(Records excerpted from a collection)
........

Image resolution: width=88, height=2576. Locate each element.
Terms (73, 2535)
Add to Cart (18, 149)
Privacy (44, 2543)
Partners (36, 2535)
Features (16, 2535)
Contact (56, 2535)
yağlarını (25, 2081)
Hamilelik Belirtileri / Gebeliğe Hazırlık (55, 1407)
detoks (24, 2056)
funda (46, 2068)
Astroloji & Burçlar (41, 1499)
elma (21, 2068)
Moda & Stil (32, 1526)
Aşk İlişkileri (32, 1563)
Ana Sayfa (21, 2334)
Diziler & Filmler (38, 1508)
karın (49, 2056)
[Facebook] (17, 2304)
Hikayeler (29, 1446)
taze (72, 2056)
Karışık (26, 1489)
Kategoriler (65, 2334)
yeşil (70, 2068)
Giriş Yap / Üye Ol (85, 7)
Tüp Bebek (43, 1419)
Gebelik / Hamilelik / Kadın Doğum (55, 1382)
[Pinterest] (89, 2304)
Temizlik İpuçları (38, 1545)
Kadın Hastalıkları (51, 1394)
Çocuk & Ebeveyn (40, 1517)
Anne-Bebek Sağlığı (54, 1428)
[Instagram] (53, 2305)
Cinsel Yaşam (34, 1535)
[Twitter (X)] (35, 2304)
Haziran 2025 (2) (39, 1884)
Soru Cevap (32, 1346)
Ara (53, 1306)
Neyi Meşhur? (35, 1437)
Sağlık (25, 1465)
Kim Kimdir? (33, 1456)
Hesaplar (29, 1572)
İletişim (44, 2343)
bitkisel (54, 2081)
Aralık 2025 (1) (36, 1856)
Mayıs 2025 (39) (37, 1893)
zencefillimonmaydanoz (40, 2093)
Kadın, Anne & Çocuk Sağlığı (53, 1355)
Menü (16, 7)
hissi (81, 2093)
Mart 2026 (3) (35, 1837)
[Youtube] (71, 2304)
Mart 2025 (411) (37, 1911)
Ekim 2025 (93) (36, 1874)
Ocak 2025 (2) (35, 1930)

........

*How to complete this task*.
Reproduce every record above, word for word.

*Finished task*.
Image resolution: width=88, height=2576. Locate each element.
Terms (73, 2535)
Add to Cart (18, 149)
Privacy (44, 2543)
Partners (36, 2535)
Features (16, 2535)
Contact (56, 2535)
yağlarını (25, 2081)
Hamilelik Belirtileri / Gebeliğe Hazırlık (55, 1407)
detoks (24, 2056)
funda (46, 2068)
Astroloji & Burçlar (41, 1499)
elma (21, 2068)
Moda & Stil (32, 1526)
Aşk İlişkileri (32, 1563)
Ana Sayfa (21, 2334)
Diziler & Filmler (38, 1508)
karın (49, 2056)
[Facebook] (17, 2304)
Hikayeler (29, 1446)
taze (72, 2056)
Karışık (26, 1489)
Kategoriler (65, 2334)
yeşil (70, 2068)
Giriş Yap / Üye Ol (85, 7)
Tüp Bebek (43, 1419)
Gebelik / Hamilelik / Kadın Doğum (55, 1382)
[Pinterest] (89, 2304)
Temizlik İpuçları (38, 1545)
Kadın Hastalıkları (51, 1394)
Çocuk & Ebeveyn (40, 1517)
Anne-Bebek Sağlığı (54, 1428)
[Instagram] (53, 2305)
Cinsel Yaşam (34, 1535)
[Twitter (X)] (35, 2304)
Haziran 2025 (2) (39, 1884)
Soru Cevap (32, 1346)
Ara (53, 1306)
Neyi Meşhur? (35, 1437)
Sağlık (25, 1465)
Kim Kimdir? (33, 1456)
Hesaplar (29, 1572)
İletişim (44, 2343)
bitkisel (54, 2081)
Aralık 2025 (1) (36, 1856)
Mayıs 2025 (39) (37, 1893)
zencefillimonmaydanoz (40, 2093)
Kadın, Anne & Çocuk Sağlığı (53, 1355)
Menü (16, 7)
hissi (81, 2093)
Mart 2026 (3) (35, 1837)
[Youtube] (71, 2304)
Mart 2025 (411) (37, 1911)
Ekim 2025 (93) (36, 1874)
Ocak 2025 (2) (35, 1930)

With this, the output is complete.